The Inter-American Press Association called on Mexican President Andrés Manuel López Obrador Monday to halt a days-long series of verbal attacks on a Mexican journalist.
The press freedom group said on Monday, Feb. 14th, the president’s attacks on TV, radio, and print columnist Carlos Loret de Mola are harmful amid an unprecedented upswing in the killings of journalists in Mexico. Five reporters or photographers have been murdered in the space of a month.
López Obrador started Friday, publishing a chart showing how much Loret allegedly earns. The president showed the chart again on Monday at his daily news briefing, and called Loret de Mola and others who publish critical articles “thugs, mercenaries, sellouts.”
The IAPA called on the president to “immediately suspend the aggressions and insults because such attacks from the top of power encourage violence against the press.”
López Obrador has had a notoriously adversarial relationship with the press during his first three years in office, and largely limits questions at his daily news briefing to sympathetic social media sites.
But on Friday, the president chose to go on one of his longest complaints yet — a full half-hour at his daily news briefing — against journalists who have criticized him. “How many of them are against me? The majority!” the president thundered.

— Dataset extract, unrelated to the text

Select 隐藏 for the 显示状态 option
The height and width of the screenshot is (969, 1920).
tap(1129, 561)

He has focused his anger on Loret de Mola, who was one of the journalists who revealed that López Obrador’s adult son had lived in a luxury home in Houston, Texas, owned by an executive of a company that got contracts from Mexico’s state-owned oil company.

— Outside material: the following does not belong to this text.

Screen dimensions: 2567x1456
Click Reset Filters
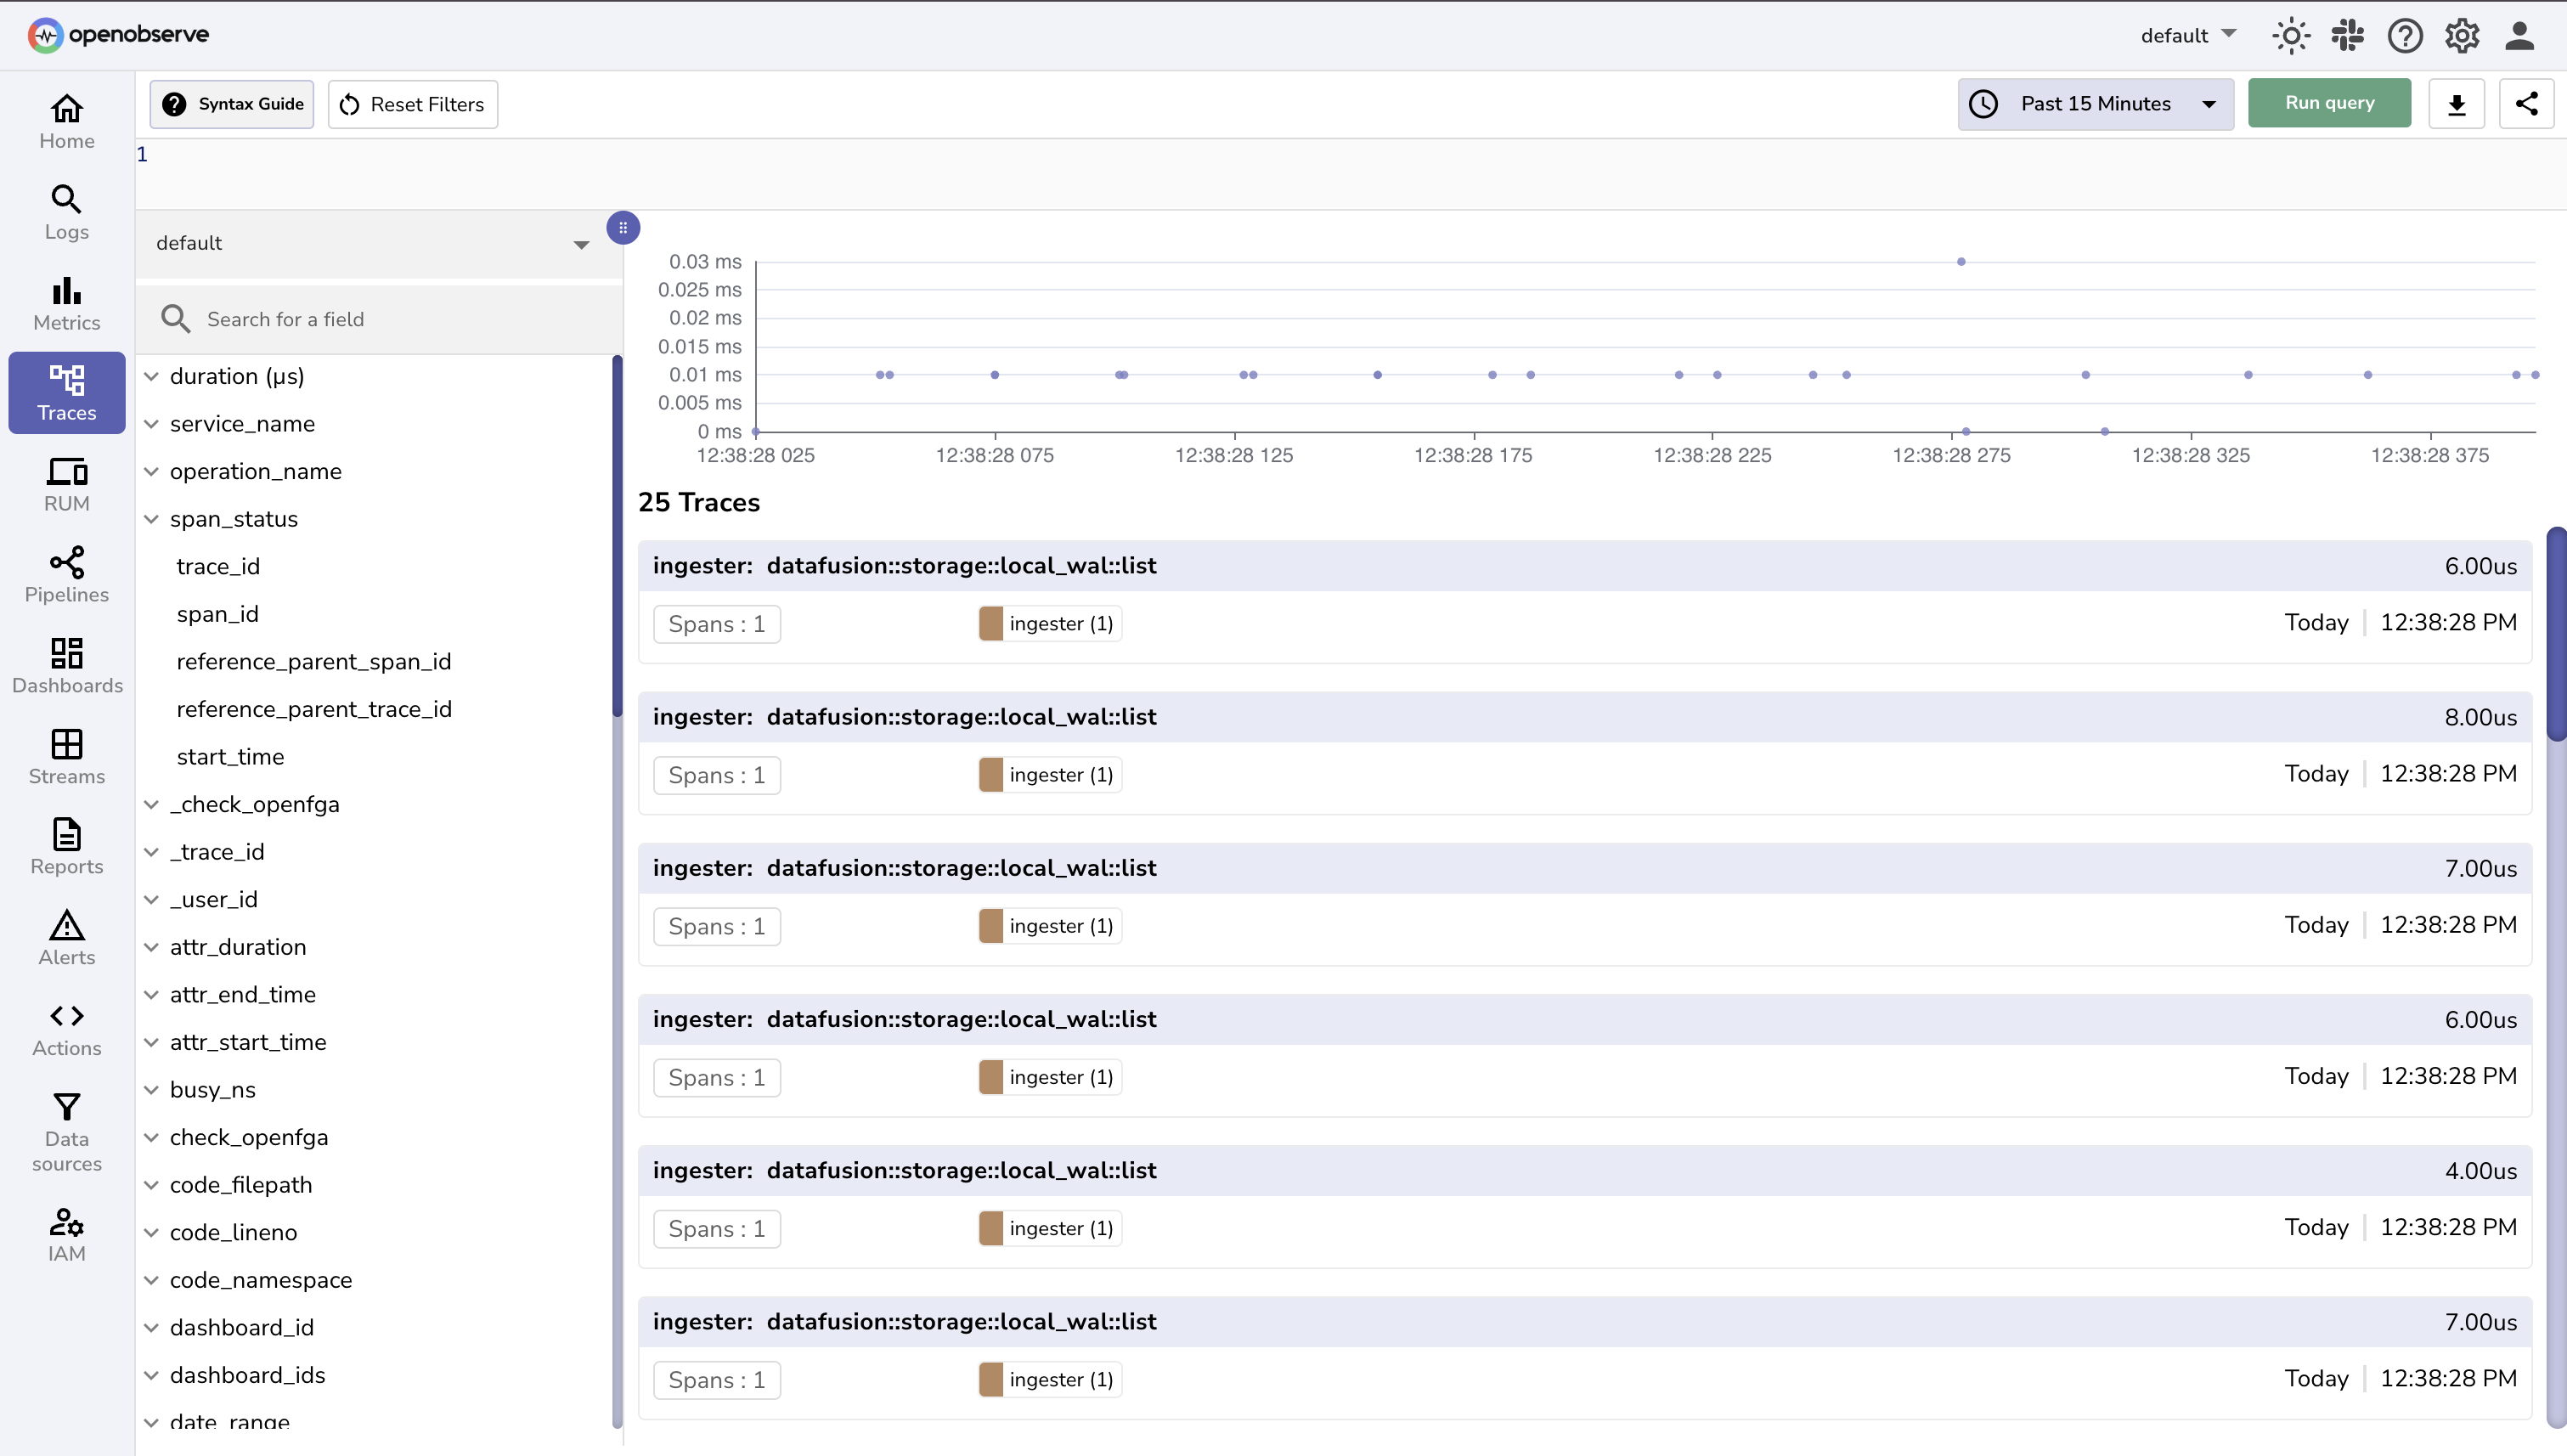coord(411,103)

López Obrador has demanded Loret de Mola reveal how much he earns, and then produced a chart of his earnings, though he did not say where the information came from. Loret de Mola said the figures were false.
Only public servants in Mexico are required to reveal their income, and the possibility that López Obrador used confidential tax agency information to attack Loret de Mola raised fears of government agencies being used to persecute journalists.
But on Monday, López Obrador went further, essentially suggesting that all journalists should be considered government employees, at least on a concessionary basis.
“No, all of these news media have to do with the public sphere, all of them are public-interest entities, concessions awarded by the government,” the president said in explaining why he could reveal private salaries.
Loret de Mola works for a private newspaper, a radio chain, and some international publications.
He responded to the president’s attack on Twitter, writing “What’s this! Using tax information to persecute a journalist.” Loret de Mola said the president had “false” information, noting the president claimed he earned about a third of his income in 2021 from a television network where he hasn’t been employed since 2019.
Carlos Jornet, chair of the IAPA’s Committee on Freedom of the Press and Information, wrote that “The case of Loret Mola is an example of the vindictive stance of the president, who used confidential tax information to attack the journalist.”
“The escalation of personal attacks on media and journalists who question his administration and disseminate information is an invitation to exercise more violence and is contrary to the tolerance that should prevail in a democracy,” Jornet wrote.